Tue, 3 Mar 2015 Source: The Post Newspaper

More than 3,000 hectares of the rainforest bordering the Dja Faunal Reserve in the Chinese Hevea Sud Rubber area has been destroyed.

According to Greenpeace, an international environmental NGO, agro-business promoters are moving deeper into Cameroon’s forest as they calculate the gains they can make from either rubber or palm oil.


Looking at the future benefits in palms and rubber agro-industries, land is an essential commodity and the Cameroon is a good spot to open such plantations.


This area covers large portions of land and thus exploiting it can trigger consequences, ranging from encroachment on reserved forest areas, displacement of wildlife and forest communities and climate change.


Greenpeace has raised an alarm that agro-business companies are destroying vital rainforest habitat for chimpanzees and other great apes by their expansion of projects in Cameroon.


Besides this, the NGO said that there are indications that a Cameroon company, Azur, is targeting large portion of dense forest in the Littoral Region, (about 60,000 hectares) adjacent to the Ebo Forest and a proposed National Park harbouring many primates, to convert to oil palm.


These are not the only agro-industrial companies that are opening up large areas for oil palm.

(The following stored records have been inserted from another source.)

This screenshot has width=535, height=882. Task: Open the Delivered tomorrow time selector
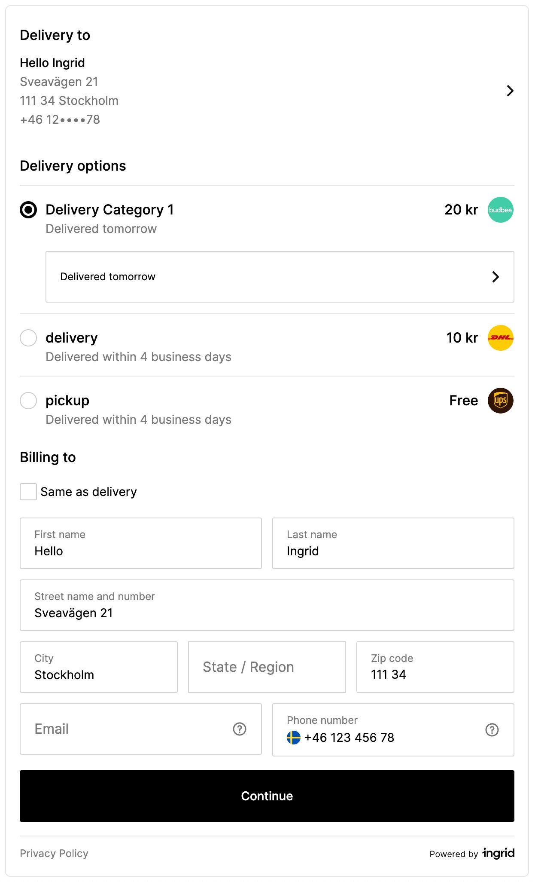click(280, 277)
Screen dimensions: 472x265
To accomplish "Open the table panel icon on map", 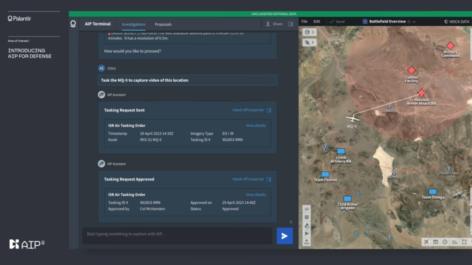I will (x=436, y=242).
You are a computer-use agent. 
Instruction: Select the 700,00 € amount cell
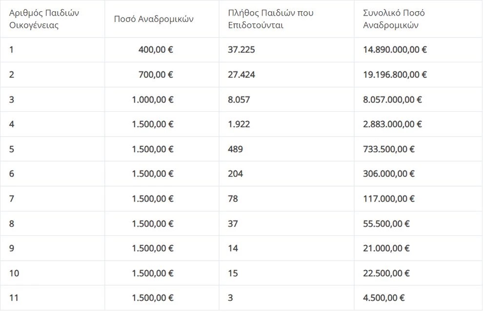[156, 75]
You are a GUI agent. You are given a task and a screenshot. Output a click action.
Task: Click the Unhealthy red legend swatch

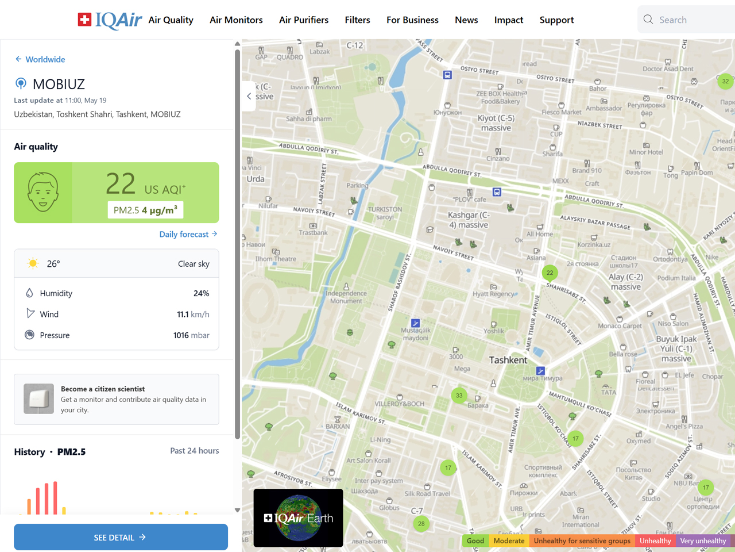(655, 541)
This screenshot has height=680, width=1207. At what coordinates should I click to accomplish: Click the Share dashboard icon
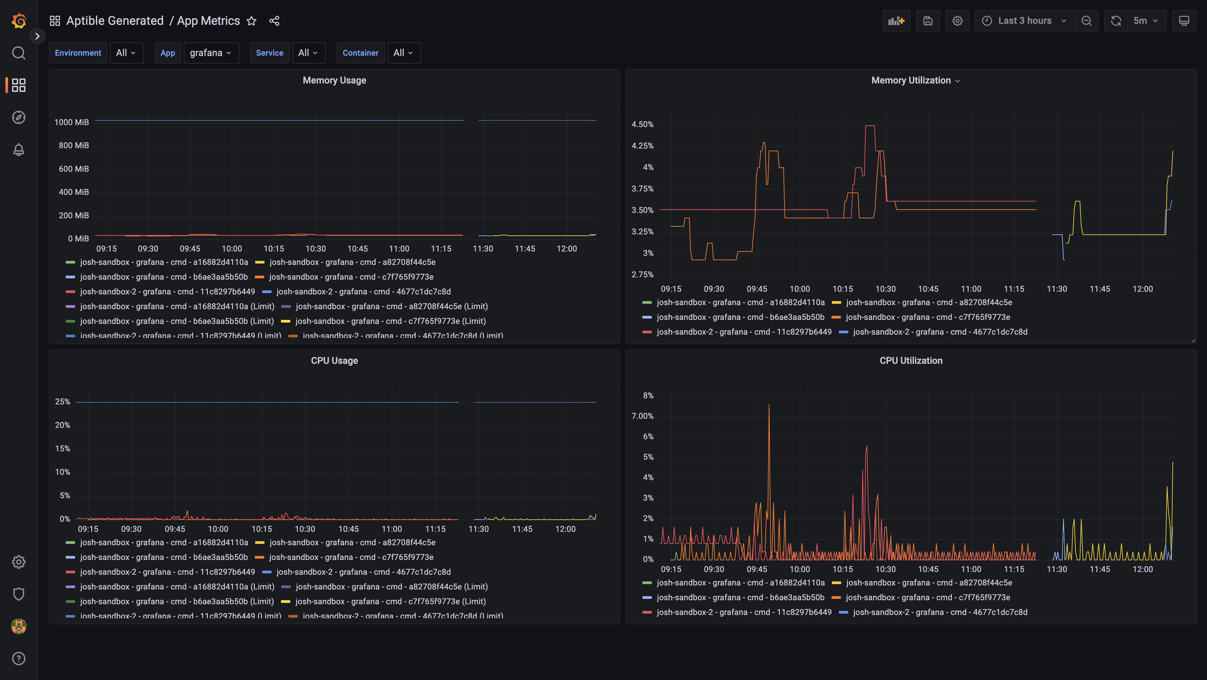coord(275,21)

In the Southwest, Herakles requested for about 75,000 hectares of land for their palm plantation, though Government finally allocated just 20,000 hectares to them.

Dr. Joshua Linder, Assistant Professor of Anthropology at James Madison University, says, “Agro-industrial developments will soon emerge as a top threat to biodiversity in the African Tropical Forest Zone”.


To the Anthropologist; “If proactive strategies to mitigate the effects of large-scale habitat conversion are not soon implemented, we can expect a rapid decline in African primate diversity. In the forest sector, there are lots of projects in mining, logging and agro-business and, civil society proposes that Government should be watchful.


Greenpeace says industrial agricultural concessions owned by foreigners are allocated without proper land use planning.


In this vein, Messe Venant, Congo Basin Regional Representative of Forest Peoples and head of AKANI, a BAKA NGO based in Bertoua, indicates that Government, in giving out concessions, has to relocate the communities.


" What remain a challenge is the situation where there is land demarcation and business is going on but nothing is done for the people in the forest. To develop communities, they need to have land", the expert argued.


The consequence is that, besides social conflicts arising from clearing the forest due to lack of dialogue with the communities, there are negative ecological impacts, endangered wildlife species may overlap into forest areas with high biodiversity.

Against this backdrop, “Governments need to urgently develop a participatory land use planning process prior to the allocation of industrial concessions”, Irene Wabiwa, Greenpeace Forest Campaign Manager for Africa indicated.


Besides, experts say as the second largest rainforest in the world, the Congo Basin, which includes Cameroon forest, is rich in diverse ecosystems and conserving the ecosystem is vital for the fight against climate change.


According to Richard Eba'a Atyi, Coordinator for International Forestry Research Centre, CIFOR, for Central African Region, even though clearing for agriculture is not the biggest contributor compared to fossil fuel on forest degradation, it has the potential to increase emissions of carbon dioxide responsible for greenhouse gases leading to climate change.


In order to mitigate the effects there is need to plant trees and prevent deforestation, he said.